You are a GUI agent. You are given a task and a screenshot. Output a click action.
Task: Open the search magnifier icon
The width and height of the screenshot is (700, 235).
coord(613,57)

--

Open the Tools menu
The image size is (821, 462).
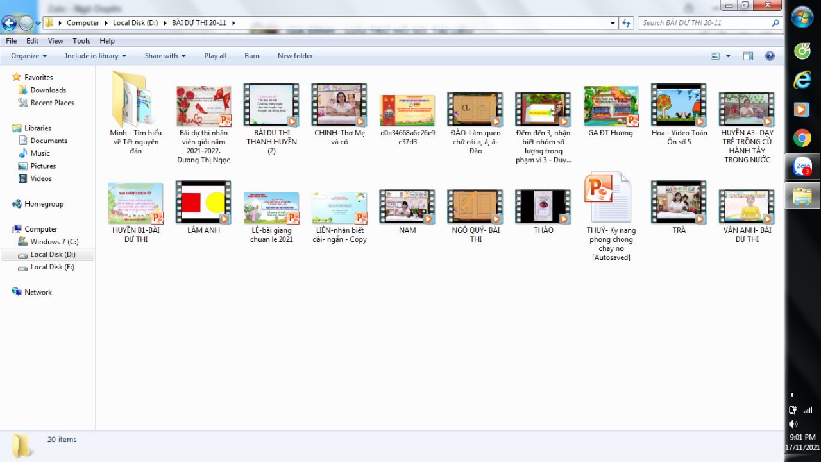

▶ [Exercise]: Within the listing above, count each line that holds the word "Open"; the answer is that number alone.

▶ [Expected answer]: 2